> [YOUR OBJECTIVE]
Exactly as written, please set down all of the entries again, with no pictures.

> [THE DATA]
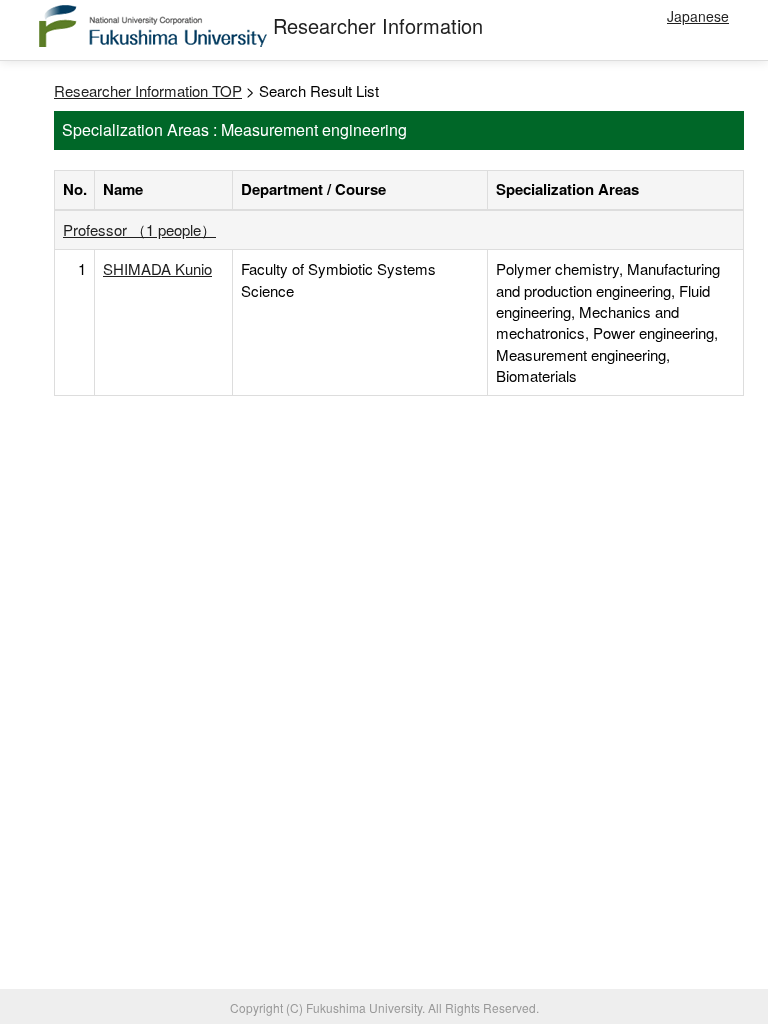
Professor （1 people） (139, 229)
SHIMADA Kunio (157, 268)
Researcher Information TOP (148, 90)
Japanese (698, 16)
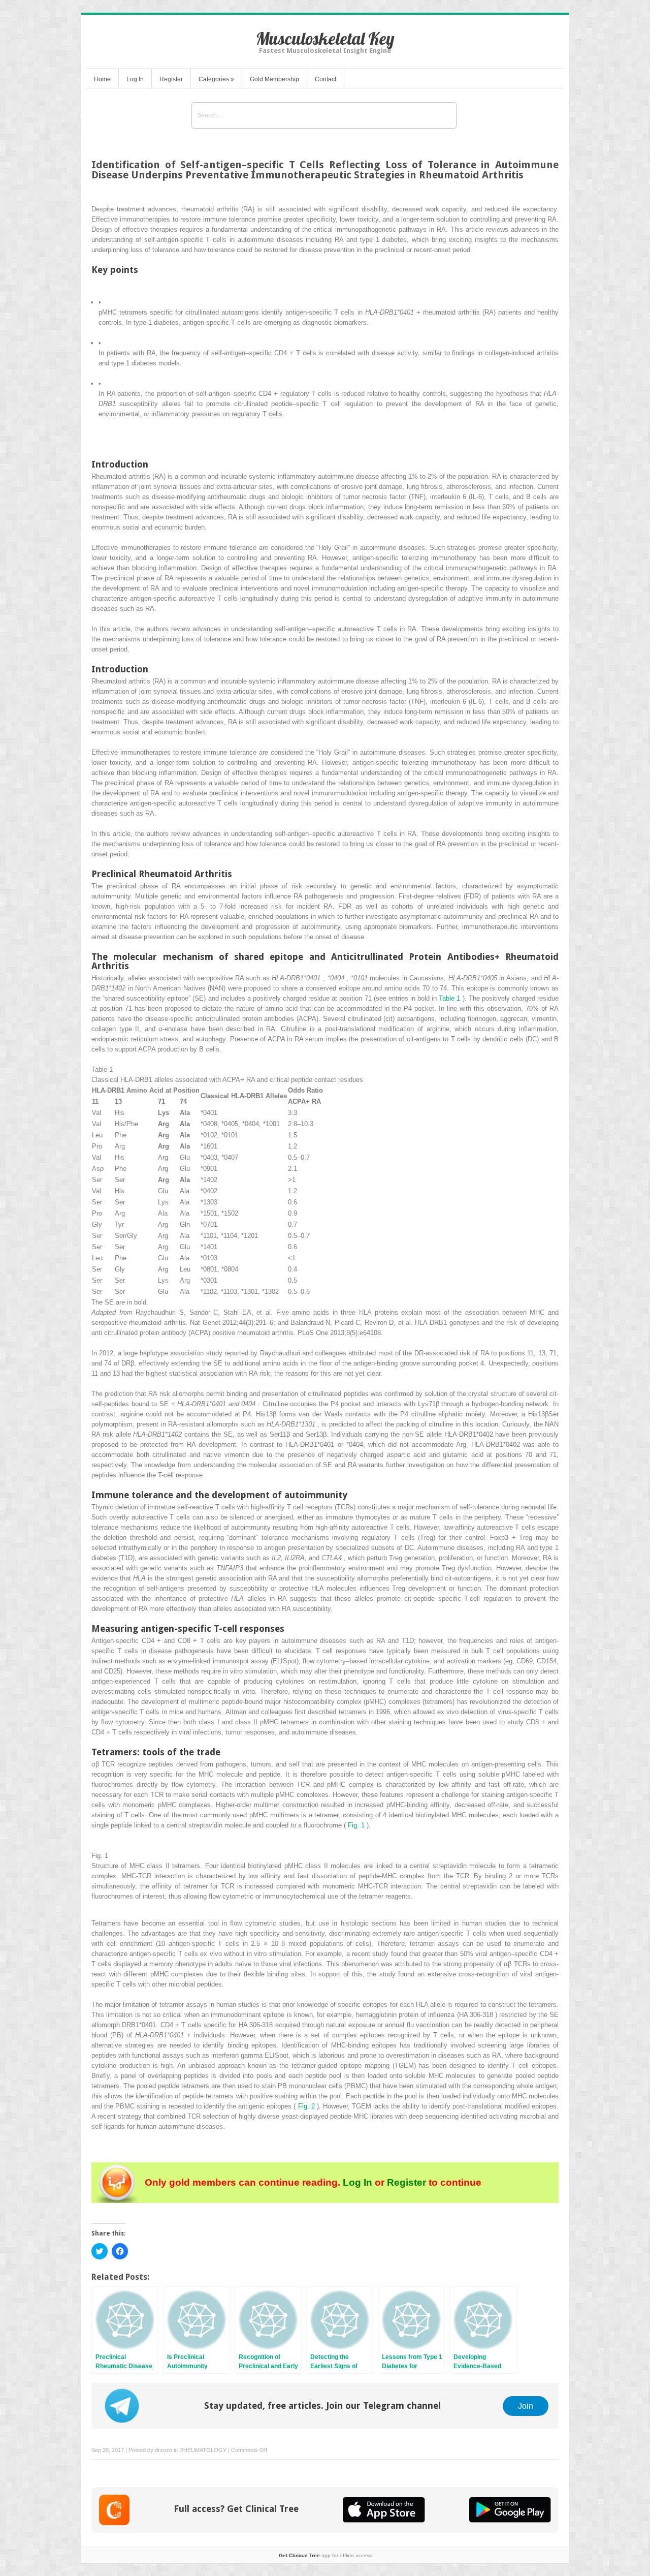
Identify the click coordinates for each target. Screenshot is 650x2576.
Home (102, 79)
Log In (135, 79)
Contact (325, 79)
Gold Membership (274, 79)
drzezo (163, 2450)
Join (525, 2405)
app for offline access (325, 2555)
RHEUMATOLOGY (202, 2450)
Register (171, 79)
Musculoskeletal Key (325, 38)
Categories (216, 79)
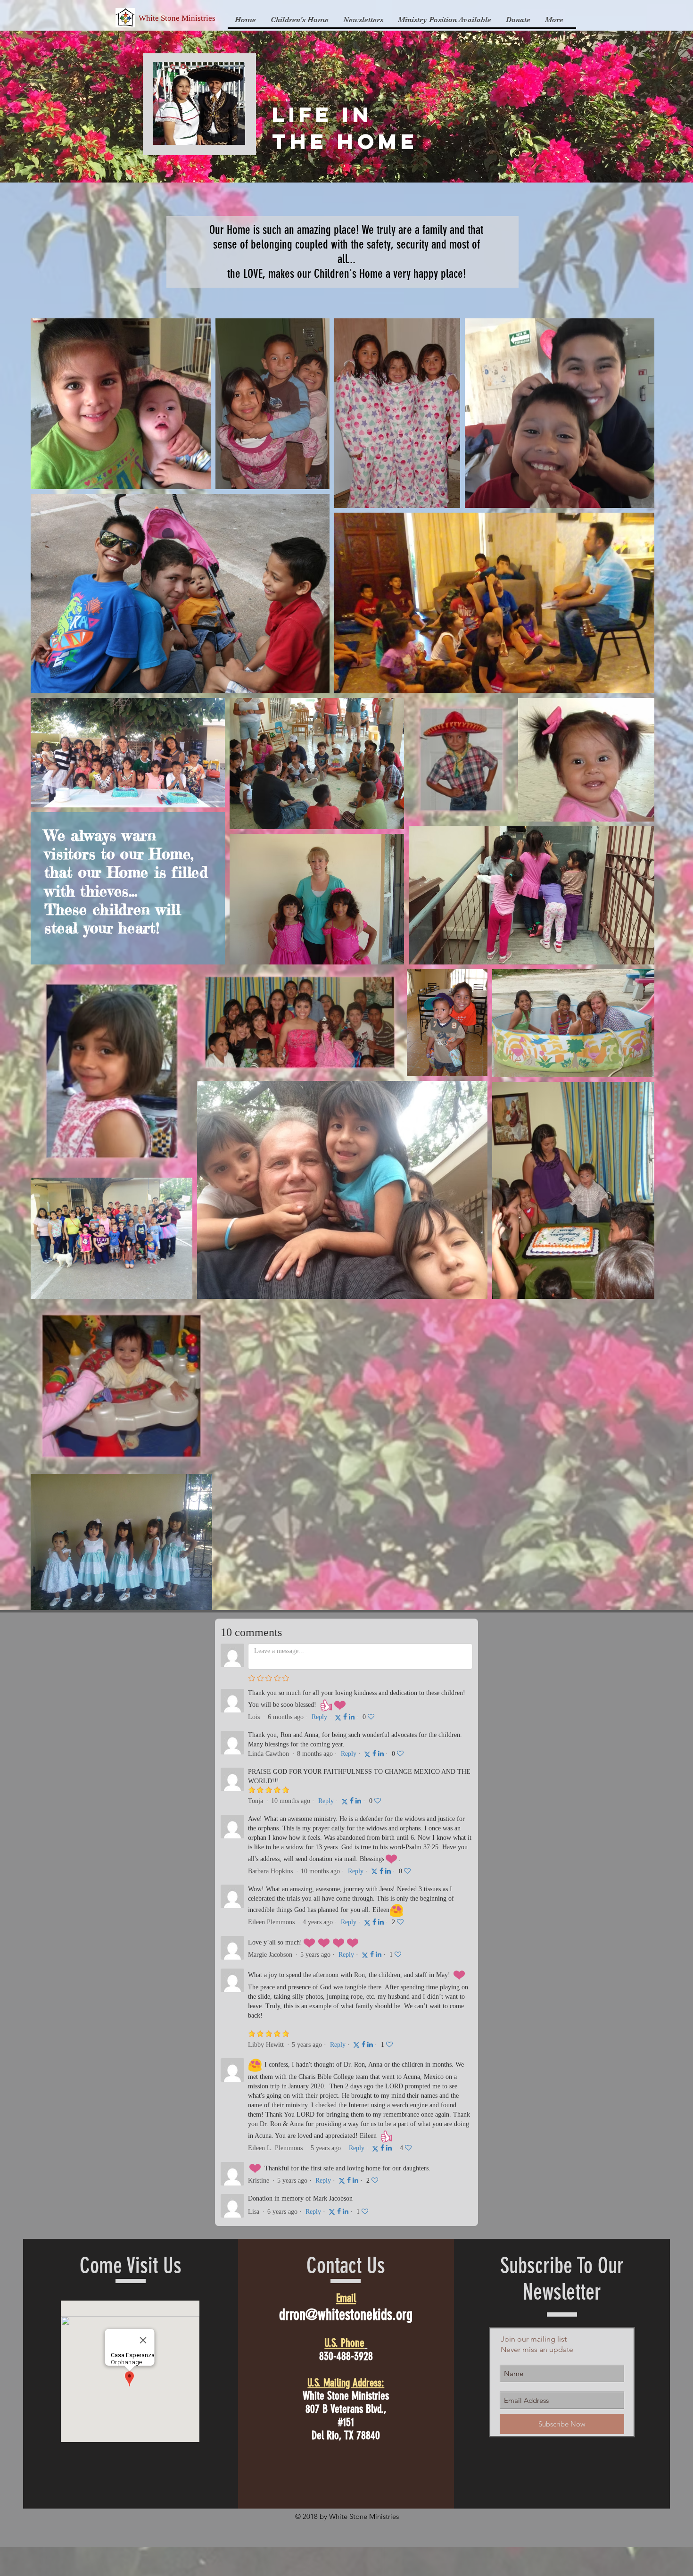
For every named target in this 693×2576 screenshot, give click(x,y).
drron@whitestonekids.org (345, 2315)
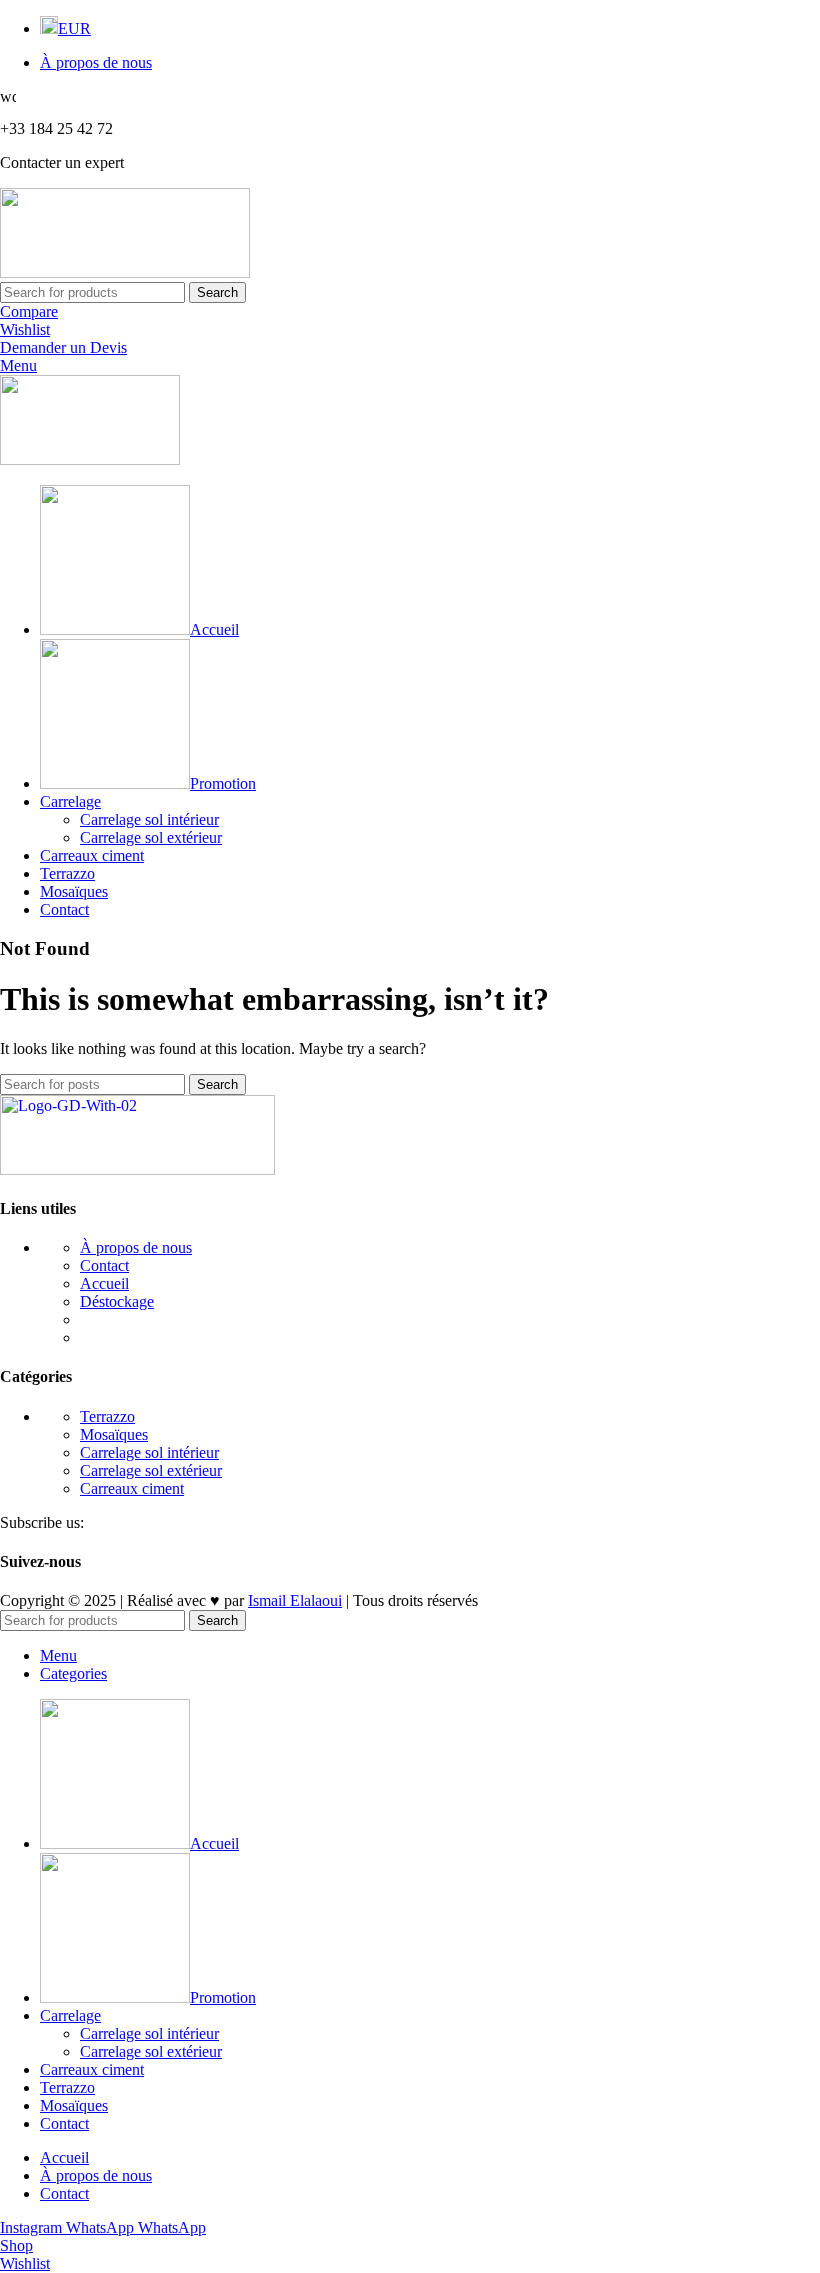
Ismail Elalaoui (295, 1600)
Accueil (104, 1283)
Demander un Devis (63, 347)
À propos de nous (136, 1247)
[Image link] (137, 1169)
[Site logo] (125, 272)
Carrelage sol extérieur (151, 837)
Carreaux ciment (132, 1488)
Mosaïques (114, 1434)
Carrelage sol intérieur (149, 819)
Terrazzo (107, 1416)
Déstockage (117, 1301)
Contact (104, 1265)
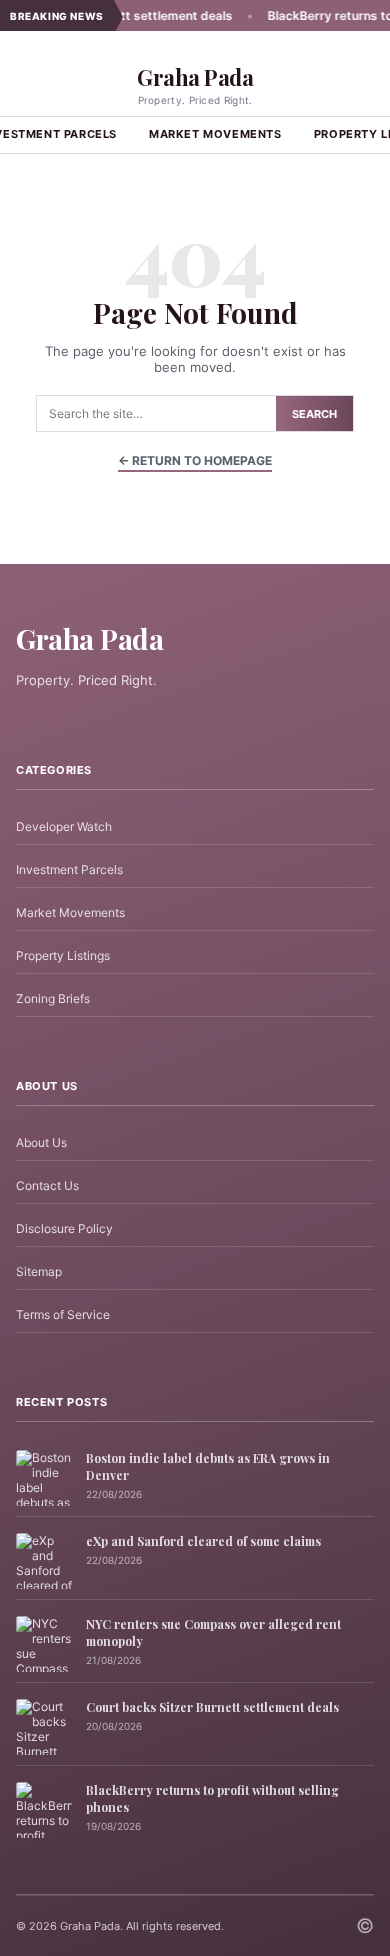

> [THE COMPLETED TASK]
Professor （1 people） (139, 229)
SHIMADA Kunio (157, 268)
Researcher Information TOP (148, 90)
Japanese (698, 16)
Identify the click coordinates for each target. Screenshot is 650x2576.
Home (102, 79)
Log In (135, 79)
Contact (325, 79)
Gold Membership (274, 79)
drzezo (163, 2450)
Join (525, 2405)
app for offline access (325, 2555)
RHEUMATOLOGY (202, 2450)
Register (171, 79)
Musculoskeletal Key (325, 38)
Categories (216, 79)
For every named target in this 693×2576 screenshot, give click(x,y).
drron@whitestonekids.org (345, 2315)
Ismail Elalaoui (295, 1600)
Accueil (104, 1283)
Demander un Devis (63, 347)
À propos de nous (136, 1247)
[Image link] (137, 1169)
[Site logo] (125, 272)
Carrelage sol extérieur (151, 837)
Carreaux ciment (132, 1488)
Mosaïques (114, 1434)
Carrelage sol intérieur (149, 819)
Terrazzo (107, 1416)
Déstockage (117, 1301)
Contact (104, 1265)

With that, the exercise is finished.